### Instruction
Reproduce the lines of the material that follows, from the line holding "You are a GUI" through the line holding "pyautogui.click(x=757, y=348)", both lines included. Omit the pictures from your answer.

### Exercise materials
Start

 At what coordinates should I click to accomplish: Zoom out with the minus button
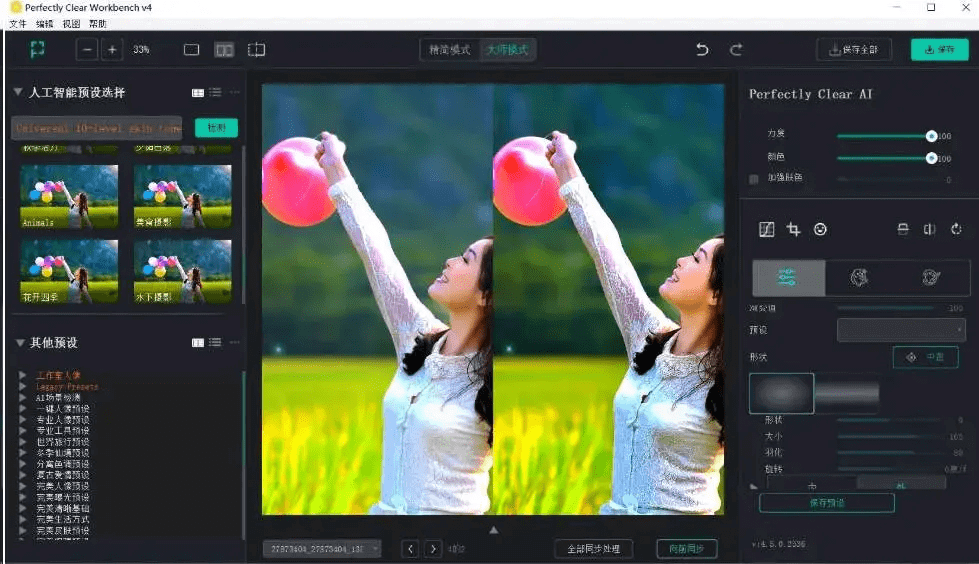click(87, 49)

End
Start

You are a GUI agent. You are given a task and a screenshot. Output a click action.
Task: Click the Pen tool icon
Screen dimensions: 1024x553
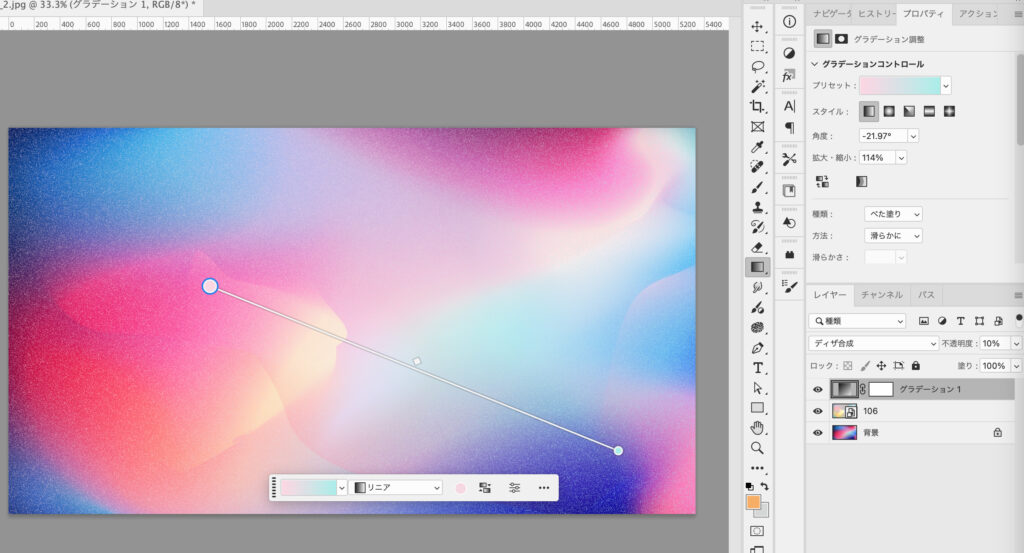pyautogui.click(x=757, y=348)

End

### Complete output
You are a GUI agent. You are given a task and a screenshot. Output a click action.
Task: Click the Pen tool icon
Screen dimensions: 1024x553
pyautogui.click(x=757, y=348)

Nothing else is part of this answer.